En résumé, la cause de la dysphagie persistante n’est pas clairement établie. Des modifications inflammatoires ou volumineuses des parties molles du cou ont été exclues. La mauvaise statique de la colonne cervicale semble être la cause de la persistance des symptômes, tout comme les influences psychogènes.
Messages Take-Home
- La dysphagie est un symptôme, pas une maladie.

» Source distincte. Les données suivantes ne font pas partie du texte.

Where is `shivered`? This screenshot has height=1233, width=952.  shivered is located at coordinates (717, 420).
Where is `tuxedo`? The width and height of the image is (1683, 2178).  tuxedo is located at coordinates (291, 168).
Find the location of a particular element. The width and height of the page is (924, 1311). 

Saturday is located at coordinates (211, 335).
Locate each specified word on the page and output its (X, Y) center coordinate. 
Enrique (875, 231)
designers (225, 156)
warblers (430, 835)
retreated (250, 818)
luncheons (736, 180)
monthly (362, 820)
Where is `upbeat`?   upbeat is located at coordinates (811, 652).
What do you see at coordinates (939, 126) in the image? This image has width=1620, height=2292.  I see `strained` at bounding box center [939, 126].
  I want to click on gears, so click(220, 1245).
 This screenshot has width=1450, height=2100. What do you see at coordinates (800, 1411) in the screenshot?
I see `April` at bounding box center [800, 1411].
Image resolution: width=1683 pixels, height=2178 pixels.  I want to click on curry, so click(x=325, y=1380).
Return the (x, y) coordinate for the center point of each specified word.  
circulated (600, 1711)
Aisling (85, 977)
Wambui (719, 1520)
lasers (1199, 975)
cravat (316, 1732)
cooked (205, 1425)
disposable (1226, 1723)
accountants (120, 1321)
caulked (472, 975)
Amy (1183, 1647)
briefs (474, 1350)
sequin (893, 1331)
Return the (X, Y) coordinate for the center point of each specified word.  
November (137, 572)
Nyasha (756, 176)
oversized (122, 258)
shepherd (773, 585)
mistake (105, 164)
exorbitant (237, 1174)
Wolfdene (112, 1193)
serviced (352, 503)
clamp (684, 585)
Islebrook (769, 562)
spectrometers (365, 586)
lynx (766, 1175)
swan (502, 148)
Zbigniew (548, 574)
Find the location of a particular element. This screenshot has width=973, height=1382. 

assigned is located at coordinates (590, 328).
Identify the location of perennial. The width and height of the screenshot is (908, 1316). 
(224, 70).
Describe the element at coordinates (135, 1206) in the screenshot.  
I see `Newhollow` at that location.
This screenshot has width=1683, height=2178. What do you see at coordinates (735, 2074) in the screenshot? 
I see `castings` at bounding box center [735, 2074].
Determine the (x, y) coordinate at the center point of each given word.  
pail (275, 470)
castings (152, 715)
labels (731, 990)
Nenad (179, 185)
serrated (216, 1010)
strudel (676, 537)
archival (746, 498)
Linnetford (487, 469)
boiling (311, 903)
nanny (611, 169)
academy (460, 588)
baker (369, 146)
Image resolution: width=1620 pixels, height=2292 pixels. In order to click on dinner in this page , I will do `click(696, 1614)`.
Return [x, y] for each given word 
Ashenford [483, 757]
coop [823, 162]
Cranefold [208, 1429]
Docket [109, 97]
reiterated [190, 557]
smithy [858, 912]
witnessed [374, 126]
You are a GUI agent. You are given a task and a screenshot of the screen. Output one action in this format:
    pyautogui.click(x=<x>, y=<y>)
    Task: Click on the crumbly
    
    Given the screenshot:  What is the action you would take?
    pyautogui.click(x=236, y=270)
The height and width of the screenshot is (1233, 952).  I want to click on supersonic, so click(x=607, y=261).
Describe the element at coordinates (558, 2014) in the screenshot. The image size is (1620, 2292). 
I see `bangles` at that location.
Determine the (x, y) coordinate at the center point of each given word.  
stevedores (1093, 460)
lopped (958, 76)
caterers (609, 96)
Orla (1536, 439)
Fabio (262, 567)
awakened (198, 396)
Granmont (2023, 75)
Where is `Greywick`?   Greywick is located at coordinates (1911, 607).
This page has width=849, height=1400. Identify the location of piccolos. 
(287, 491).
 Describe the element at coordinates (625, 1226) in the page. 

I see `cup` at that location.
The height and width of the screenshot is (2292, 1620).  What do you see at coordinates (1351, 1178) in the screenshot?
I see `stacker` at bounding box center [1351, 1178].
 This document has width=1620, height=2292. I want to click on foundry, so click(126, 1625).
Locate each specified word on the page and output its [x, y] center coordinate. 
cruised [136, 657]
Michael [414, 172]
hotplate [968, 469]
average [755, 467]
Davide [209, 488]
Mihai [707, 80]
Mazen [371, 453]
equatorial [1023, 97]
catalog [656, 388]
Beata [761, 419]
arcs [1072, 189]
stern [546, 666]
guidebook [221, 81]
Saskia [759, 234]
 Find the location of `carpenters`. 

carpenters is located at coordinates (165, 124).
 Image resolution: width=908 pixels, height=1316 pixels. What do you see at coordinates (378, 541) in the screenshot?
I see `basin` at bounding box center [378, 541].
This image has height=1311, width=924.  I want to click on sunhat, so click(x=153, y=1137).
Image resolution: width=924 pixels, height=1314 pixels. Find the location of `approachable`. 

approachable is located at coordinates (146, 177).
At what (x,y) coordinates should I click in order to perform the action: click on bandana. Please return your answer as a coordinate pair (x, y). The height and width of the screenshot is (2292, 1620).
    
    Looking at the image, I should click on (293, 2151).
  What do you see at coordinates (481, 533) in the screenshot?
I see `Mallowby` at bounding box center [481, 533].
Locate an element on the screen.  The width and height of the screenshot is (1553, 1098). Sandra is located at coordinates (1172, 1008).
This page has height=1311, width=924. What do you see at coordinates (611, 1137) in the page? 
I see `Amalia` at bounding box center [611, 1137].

- Les causes possibles sont multiples.
- Dans de nombreux cas, une collaboration interdisciplinaire intensive entre différentes spécialités de la médecine humaine est nécessaire.
- Le spectre diagnostique comprend une anamnèse précise, des examens cliniques et de laboratoire, complétés par des examens d’imagerie.
- Si les symptômes persistent et que des modifications morphologiques des organes sont exclues, il faut également penser à des causes fonctionnelles ou psychologiques.
Littérature complémentaire :
- voir les références bibliographiques dans les articles précédents de la série Images sur la dysphagie : Hausarzt Praxis 3/2022-09/2022 ; également disponible sur www.medizinonline.ch.
- Arens C, Hermann F, Rohrbach S, et al. : Prise de position de la DGHNO et de la DGPP – État des lieux du diagnostic clinique et endoscopique, de l’évaluation et du traitement des troubles de la déglutition chez les enfants et les adultes. Laryngorhinootologie 2015 ; 94(S 01) : S306-S354.
- Thiel MM, Ewerbeck C (éd.) : Praxiswissen. Dysphagie. Diagnostic et traitement. Springer-Verlag : Berlin, Heidelberg, New York ; 2010.